Simulating failures in the POSIX API
====================================
When developing robust software, developers often consider the cases when the
classic POSIX functions return failure.
Testing that fault-handling code is a problem because under normal conditions
it's hard to make the POSIX functions fail, and generating abnormal conditions
is usually difficult.
For example, getting *malloc()* to fail can represent using up all your
memory, and at that point your test case might not even work. Or getting I/O
operations to fail might involve filling up the disk which is very
undesirable, or generating a very special environment which is difficult to
reproduce.
libfiu comes with some tools that can be used to perform fault injection in
the POSIX API (which includes the C standard library functions) *without*
having to modify the application's source code, that can help to simulate
scenarios like the ones described above in an easy and reproducible way.
fiu-run
-------
The first of those tools is an application called *fiu-run*.
Suppose you want to run the classic program "fortune" (which some would
definitely consider mission critical) and see how it behaves on the presence
of *read()* errors.
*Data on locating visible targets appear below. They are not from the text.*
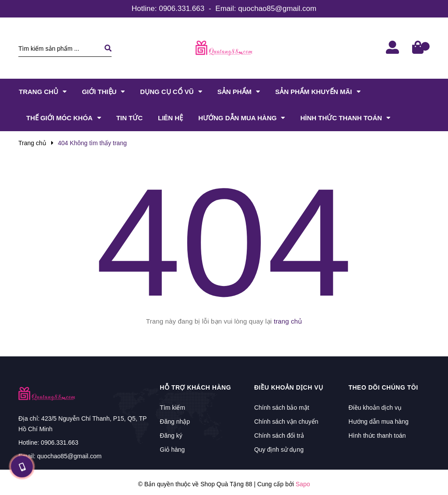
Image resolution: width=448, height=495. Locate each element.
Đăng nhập (175, 422)
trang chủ (288, 321)
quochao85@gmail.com (277, 8)
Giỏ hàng (172, 450)
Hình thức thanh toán (377, 436)
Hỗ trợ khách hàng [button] (195, 387)
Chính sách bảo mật (282, 408)
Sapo (303, 484)
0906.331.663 (182, 8)
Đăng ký (171, 436)
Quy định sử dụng (279, 450)
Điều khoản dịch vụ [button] (289, 387)
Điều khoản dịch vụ (375, 408)
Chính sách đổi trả (279, 436)
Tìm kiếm (172, 408)
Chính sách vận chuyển (286, 422)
With *fiu-run*, you can do it like this::
$ fiu-run -x -c "enable_random name=posix/io/rw/read,probability=0.05" fortune
That enables the failure point with the name *posix/io/rw/read* with 5%
probability to fail *on each call*, and then runs fortune. The *-x*
parameter tells *fiu-run* to enable fault injection in the POSIX API.
Run it several times and you can see that sometimes it works, but sometimes it
doesn't, reporting an error reading, which means a *read()* failed as
expected.
When fortune is run, every *read()* has a 5% chance to fail, selecting an
*errno* at random from the list of the ones that read() is allowed to return.
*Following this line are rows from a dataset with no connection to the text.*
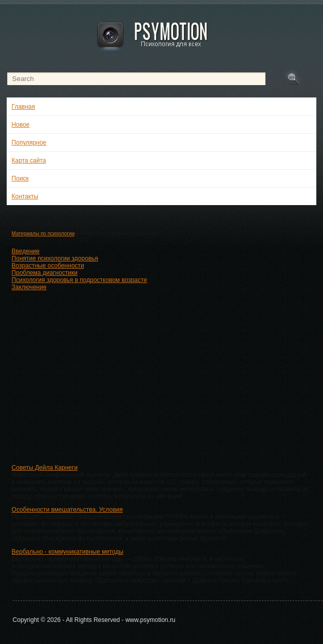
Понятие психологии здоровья (55, 258)
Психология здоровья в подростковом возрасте (80, 280)
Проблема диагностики (45, 273)
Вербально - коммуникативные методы (68, 552)
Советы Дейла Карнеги (45, 468)
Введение (26, 251)
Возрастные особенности (48, 266)
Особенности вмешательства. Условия (67, 510)
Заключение (29, 287)
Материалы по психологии (43, 233)
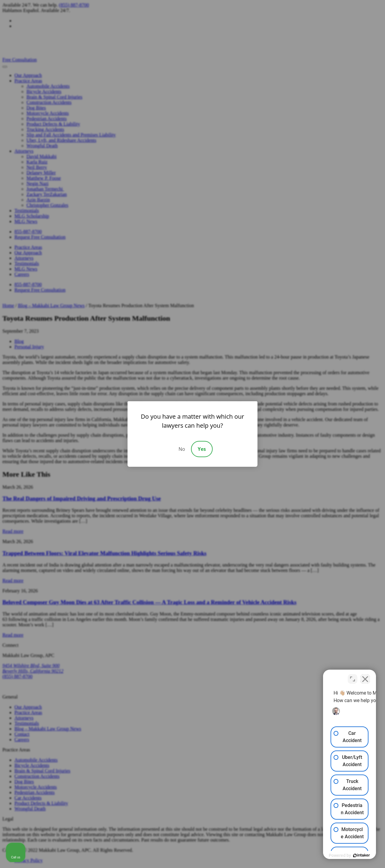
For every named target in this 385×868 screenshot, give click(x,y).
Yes (202, 449)
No (182, 449)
If you want to select a specific *errno*, you can do it by passing its
numerical value using the *-i* parameter.
The name of the failure points are fixed, and there is at least one for each
function that libfiu supports injecting failures to. Not all POSIX functions
are included, but most of the important pieces are, and it can be easily
extended. See below for details.
To see the list of supported functions and names, see the (automatically
generated) *preload/posix/function_list* file that comes in the libfiu
tarball.
fiu-ctrl
--------
Sometimes it is more interesting to simulate failures at a given point in time
instead of from the beginning, as *fiu-run* does.
To that end, you can combine *fiu-run* with the second tool, called
*fiu-ctrl*.
Let's suppose we want to see what the "top" program does when it can't open
files. First, we run it with *fiu-run*::
$ fiu-run -x top
Everything should look normal. Then, in another terminal, we make *open()*
fail unconditionally::
$ fiu-ctrl -c "enable name=posix/io/oc/open" `pidof top`
After that moment, the top display will probably be empty, because it can't
read process information. Now let's disable that failure point, so *open()*
works again::
$ fiu-ctrl -c "disable name=posix/io/oc/open" `pidof top`
And everything should have gone back to normal.
How does it work
----------------
libfiu comes with two preload libraries: *fiu_run_preload* and
*fiu_posix_preload*.
The first one is loaded using *LD_PRELOAD* (see *ld.so(8)* for more
information) by *fiu-run*, and can enable failure points and start libfiu's
remote control capabilities before the program begins to run.
The second one is also loaded using *LD_PRELOAD* by *fiu-run* when the
*-x* parameter is given, and provides libfiu-enabled wrappers for the POSIX
functions, allowing the user to inject failures in them.
*fiu-ctrl* communicates with the applications launched by
*fiu-run* via the libfiu remote control capabilities.